Real World benchmarks: For example how does GTX 1060 faire in Blender using CUDA, to RX 480 using OpenCL? How does GTX 1060 faire to RX 480 using Final Cut Pro X? How both GPUs faire together in OpenCL benchmarks, in real world applications?
AMD is faster in real world applications in Apple ecosystem, and it starts to be in Windows software ecosystem(Blender optimization of OpenCL for AMD GPUs, vs CUDA on Nvidia), in similar price brackets. Why? Because software matures over time. Hardware - cannot.
It is not me who is moving the goal post. This is biggest problem you have with Apple professional platform. You want it to be like Windows PC/Workstation.
It is not. Never was, never will be. I am surprised that you, and others, were always too blind to see this.
Just because Cheese Grater was... well, Cheese Grater, never meant that it was the same as Windows PC/Workstation platform.
I am not arguing about your needs Aiden, however. So far, there is nothing useful from AMD for very specific markets, but ROCm and other GPUOpen initiatives show that over time, when the software will be developed/optimized for AMD hardware, we will see that AMD hardware will catch up. And even more likely - outpace Nvidia hardware. How come?
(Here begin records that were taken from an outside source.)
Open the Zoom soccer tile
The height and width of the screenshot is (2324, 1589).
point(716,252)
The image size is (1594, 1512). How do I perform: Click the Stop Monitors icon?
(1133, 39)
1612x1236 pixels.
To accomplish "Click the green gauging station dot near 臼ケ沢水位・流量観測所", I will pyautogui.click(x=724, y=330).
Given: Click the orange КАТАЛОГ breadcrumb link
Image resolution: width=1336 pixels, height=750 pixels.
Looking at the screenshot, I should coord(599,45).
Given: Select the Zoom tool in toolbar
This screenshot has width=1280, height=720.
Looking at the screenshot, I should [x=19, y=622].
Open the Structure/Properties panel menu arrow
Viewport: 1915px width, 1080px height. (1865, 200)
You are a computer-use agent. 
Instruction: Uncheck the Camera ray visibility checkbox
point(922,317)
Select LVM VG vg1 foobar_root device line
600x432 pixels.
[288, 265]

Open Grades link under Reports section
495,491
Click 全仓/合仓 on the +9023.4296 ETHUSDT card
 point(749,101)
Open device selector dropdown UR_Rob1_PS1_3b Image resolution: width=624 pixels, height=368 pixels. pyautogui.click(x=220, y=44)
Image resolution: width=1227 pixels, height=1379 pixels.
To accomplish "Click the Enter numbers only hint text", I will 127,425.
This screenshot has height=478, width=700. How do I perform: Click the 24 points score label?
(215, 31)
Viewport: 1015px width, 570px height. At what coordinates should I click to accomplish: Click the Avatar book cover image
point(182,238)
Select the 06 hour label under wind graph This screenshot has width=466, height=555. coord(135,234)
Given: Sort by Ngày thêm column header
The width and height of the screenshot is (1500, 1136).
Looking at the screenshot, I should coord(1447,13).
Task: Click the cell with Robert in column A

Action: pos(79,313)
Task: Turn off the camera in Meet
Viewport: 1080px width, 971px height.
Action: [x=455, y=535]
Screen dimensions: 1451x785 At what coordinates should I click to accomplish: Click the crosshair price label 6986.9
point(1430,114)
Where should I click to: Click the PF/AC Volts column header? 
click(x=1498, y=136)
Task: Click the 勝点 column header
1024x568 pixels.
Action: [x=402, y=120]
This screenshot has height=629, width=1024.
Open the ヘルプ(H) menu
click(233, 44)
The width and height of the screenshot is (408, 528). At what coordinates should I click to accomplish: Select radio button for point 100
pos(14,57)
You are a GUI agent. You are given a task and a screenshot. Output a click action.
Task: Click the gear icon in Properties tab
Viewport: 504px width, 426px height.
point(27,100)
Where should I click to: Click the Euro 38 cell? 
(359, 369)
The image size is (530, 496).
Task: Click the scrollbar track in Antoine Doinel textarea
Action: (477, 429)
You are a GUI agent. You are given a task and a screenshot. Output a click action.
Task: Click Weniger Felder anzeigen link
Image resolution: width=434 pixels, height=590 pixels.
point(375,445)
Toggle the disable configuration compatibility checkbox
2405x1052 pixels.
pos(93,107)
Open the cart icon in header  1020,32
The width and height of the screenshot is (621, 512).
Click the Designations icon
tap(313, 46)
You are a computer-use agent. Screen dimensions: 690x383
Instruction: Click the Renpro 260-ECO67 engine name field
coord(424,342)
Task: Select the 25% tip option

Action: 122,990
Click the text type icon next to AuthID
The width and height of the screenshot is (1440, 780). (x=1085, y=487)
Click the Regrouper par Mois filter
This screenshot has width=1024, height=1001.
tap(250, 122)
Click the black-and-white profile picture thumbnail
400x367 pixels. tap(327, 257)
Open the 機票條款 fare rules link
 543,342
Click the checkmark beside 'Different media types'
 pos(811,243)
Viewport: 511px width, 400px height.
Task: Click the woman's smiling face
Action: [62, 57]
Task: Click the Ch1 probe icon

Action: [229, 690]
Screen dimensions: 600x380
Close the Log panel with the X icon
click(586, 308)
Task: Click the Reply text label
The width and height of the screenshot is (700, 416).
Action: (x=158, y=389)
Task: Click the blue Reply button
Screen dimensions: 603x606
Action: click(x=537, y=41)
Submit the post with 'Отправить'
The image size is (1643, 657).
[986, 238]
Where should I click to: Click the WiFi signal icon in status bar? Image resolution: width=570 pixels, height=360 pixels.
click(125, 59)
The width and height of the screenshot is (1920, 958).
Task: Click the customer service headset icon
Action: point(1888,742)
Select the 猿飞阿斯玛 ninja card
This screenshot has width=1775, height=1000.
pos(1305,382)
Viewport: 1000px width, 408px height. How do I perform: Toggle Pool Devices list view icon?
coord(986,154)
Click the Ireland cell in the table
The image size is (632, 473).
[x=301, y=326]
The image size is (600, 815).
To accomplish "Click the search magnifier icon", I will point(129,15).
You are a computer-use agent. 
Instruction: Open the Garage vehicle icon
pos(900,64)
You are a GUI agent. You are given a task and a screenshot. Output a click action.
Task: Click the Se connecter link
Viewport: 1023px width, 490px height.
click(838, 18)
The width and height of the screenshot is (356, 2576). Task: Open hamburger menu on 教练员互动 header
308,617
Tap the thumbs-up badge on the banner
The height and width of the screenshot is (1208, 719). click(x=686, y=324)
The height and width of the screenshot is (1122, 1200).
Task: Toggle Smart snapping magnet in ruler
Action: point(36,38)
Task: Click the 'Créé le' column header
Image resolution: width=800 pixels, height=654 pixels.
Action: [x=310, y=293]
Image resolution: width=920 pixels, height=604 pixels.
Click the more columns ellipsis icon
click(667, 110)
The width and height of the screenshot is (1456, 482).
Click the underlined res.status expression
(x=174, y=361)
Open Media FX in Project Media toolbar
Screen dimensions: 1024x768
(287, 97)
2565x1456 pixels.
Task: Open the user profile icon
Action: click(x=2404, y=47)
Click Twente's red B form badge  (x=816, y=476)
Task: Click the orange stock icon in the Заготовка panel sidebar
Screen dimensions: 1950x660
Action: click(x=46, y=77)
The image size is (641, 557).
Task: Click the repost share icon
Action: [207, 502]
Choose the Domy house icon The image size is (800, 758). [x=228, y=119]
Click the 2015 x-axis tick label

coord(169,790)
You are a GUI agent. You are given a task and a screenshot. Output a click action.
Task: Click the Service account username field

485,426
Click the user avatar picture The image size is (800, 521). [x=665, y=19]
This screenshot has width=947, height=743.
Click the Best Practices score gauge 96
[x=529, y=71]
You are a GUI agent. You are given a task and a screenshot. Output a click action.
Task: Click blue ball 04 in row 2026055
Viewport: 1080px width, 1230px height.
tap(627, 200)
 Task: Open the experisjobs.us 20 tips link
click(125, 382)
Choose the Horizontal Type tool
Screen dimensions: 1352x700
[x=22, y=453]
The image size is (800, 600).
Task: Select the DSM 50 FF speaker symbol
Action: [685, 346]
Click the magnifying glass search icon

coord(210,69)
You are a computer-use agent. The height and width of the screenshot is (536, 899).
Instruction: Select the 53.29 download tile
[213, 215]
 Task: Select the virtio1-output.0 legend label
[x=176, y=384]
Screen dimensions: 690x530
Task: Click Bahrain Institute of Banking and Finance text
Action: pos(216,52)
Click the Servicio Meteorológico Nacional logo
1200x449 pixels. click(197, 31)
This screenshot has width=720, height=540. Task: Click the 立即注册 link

It is actually historically proven fact, that when software matures(drivers, optimization, APIs, etc), that AMD hardware starts to be faster than Nvidia price competitors, and approaches higher tier. I do like to keep hardware for years, and it is actually even better from my personal view if I can pay less over time, than I payed for Nvidia GPU that I
have to replace after two years. This is over PC, nothing that matter actually for Apple. Nothing that is important for you.